Search the entries for lines that contain the word "неизвестни", and report each one found.

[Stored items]
——————————

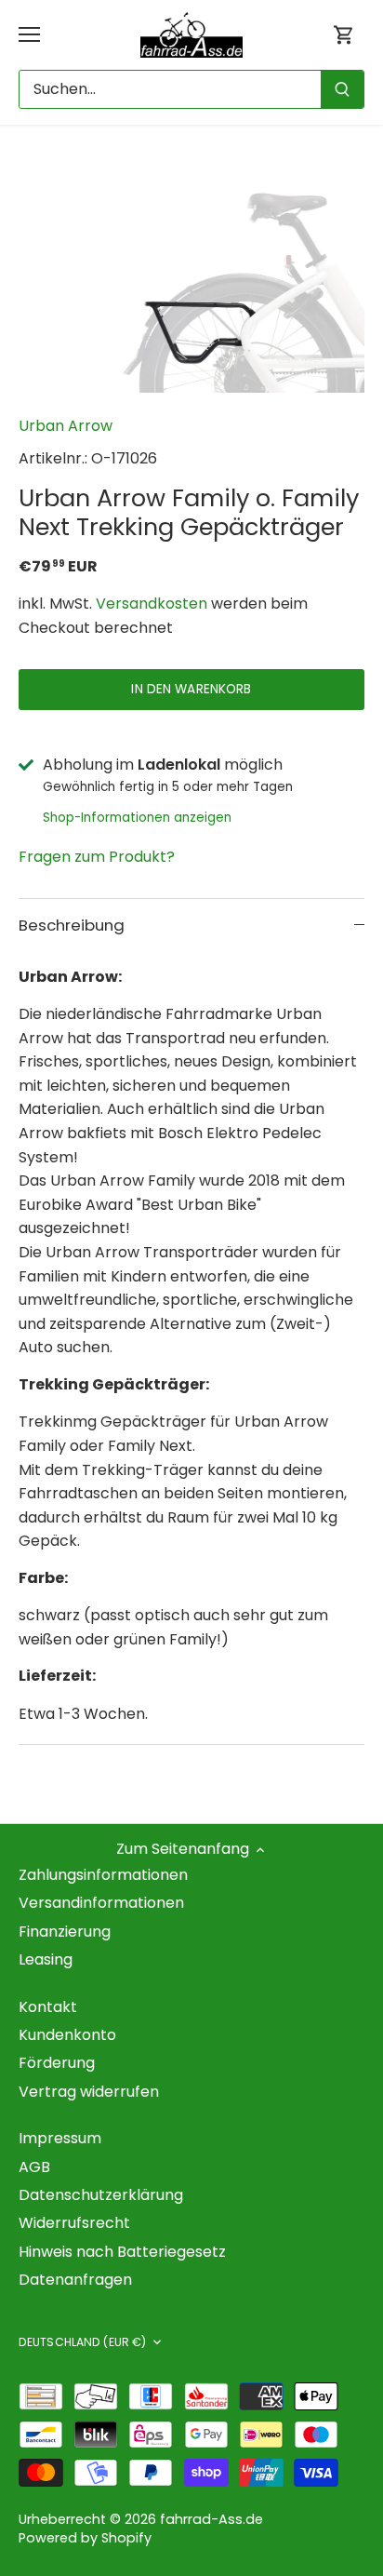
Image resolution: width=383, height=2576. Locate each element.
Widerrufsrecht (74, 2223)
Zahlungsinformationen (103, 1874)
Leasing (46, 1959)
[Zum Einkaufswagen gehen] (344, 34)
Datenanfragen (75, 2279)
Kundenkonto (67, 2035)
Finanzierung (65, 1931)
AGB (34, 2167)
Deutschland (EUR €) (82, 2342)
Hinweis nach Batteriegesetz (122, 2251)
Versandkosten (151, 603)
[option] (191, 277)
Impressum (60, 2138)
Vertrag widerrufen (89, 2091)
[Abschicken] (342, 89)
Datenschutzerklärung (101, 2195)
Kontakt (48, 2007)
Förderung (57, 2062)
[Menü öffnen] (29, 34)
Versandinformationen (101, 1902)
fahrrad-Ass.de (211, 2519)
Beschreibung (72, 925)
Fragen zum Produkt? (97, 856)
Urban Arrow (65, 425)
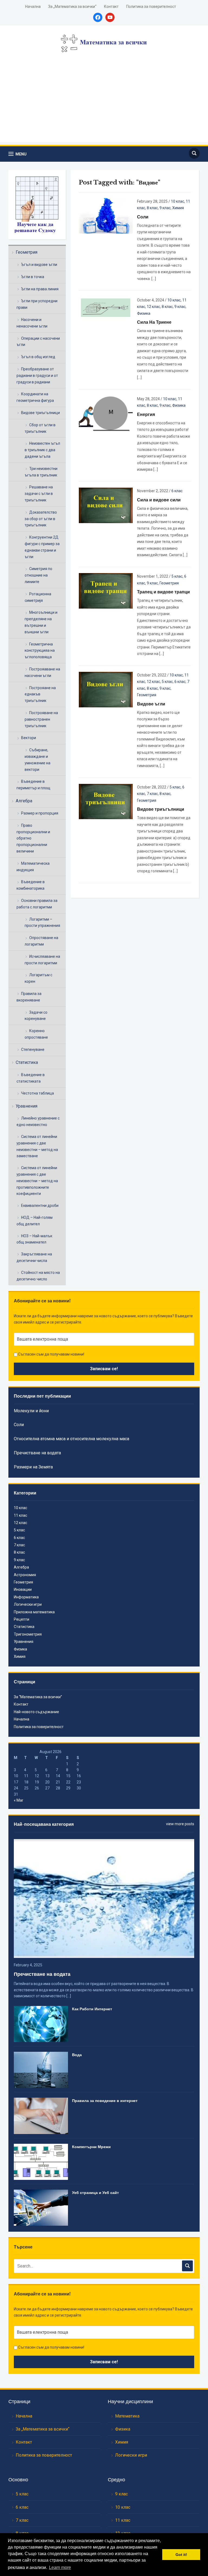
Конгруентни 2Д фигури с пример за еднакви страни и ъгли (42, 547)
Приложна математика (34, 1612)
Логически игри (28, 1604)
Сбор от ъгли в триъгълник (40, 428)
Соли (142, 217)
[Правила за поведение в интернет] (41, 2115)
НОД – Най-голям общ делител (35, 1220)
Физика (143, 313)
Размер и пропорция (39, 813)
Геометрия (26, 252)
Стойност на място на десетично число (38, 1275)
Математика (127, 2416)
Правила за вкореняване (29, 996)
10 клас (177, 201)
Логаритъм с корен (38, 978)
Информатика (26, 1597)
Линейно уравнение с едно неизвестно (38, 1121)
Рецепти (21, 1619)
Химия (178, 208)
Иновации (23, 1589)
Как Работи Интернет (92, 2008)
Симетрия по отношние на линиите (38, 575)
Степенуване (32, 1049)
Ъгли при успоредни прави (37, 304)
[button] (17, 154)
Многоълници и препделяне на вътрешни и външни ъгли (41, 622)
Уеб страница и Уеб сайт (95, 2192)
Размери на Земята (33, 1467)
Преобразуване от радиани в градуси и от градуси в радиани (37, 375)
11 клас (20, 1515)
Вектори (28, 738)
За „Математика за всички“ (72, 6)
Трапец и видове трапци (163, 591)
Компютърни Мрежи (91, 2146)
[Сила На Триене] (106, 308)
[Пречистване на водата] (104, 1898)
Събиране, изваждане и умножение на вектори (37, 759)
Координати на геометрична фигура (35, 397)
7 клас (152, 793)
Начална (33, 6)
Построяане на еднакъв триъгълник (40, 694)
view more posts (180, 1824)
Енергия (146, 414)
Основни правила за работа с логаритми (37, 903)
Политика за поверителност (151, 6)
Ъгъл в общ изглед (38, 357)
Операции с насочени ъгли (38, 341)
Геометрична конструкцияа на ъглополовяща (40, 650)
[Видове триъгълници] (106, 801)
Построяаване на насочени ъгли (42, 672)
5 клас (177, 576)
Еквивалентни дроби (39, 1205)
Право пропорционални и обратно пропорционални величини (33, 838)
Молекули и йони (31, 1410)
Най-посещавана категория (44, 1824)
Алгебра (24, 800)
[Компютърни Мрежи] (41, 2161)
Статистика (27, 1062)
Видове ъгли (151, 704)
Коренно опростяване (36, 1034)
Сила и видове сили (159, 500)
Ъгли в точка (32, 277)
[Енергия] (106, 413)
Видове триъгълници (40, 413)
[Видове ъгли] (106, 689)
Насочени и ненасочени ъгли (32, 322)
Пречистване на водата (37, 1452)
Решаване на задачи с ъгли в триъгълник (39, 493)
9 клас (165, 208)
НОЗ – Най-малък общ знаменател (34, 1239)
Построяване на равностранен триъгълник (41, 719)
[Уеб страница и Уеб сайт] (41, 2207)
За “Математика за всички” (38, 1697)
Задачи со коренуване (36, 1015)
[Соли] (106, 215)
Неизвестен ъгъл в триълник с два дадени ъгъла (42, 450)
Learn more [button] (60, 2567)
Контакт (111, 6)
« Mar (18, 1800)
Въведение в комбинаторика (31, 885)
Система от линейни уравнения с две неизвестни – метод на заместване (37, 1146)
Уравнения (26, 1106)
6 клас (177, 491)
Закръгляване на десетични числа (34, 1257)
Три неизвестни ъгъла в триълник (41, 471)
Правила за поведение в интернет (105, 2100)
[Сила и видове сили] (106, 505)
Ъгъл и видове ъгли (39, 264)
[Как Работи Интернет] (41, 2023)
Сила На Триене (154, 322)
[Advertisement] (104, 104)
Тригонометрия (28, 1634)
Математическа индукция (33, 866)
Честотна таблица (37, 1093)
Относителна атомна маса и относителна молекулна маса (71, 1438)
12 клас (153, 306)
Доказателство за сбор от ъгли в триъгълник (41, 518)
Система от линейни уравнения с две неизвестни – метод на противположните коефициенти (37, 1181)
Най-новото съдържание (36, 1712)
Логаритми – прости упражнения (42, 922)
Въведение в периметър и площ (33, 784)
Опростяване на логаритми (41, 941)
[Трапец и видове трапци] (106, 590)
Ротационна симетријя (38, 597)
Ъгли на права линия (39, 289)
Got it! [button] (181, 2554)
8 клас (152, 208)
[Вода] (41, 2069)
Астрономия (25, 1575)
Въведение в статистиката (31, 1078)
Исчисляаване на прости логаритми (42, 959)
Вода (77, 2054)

——————————

__Answer to this problem__
Система от линейни уравнения с две неизвестни – метод на заместване (37, 1146)
Три неизвестни ъгъла в триълник (41, 471)
Система от линейни уравнения с две неизвестни – метод на противположните коефициенти (37, 1181)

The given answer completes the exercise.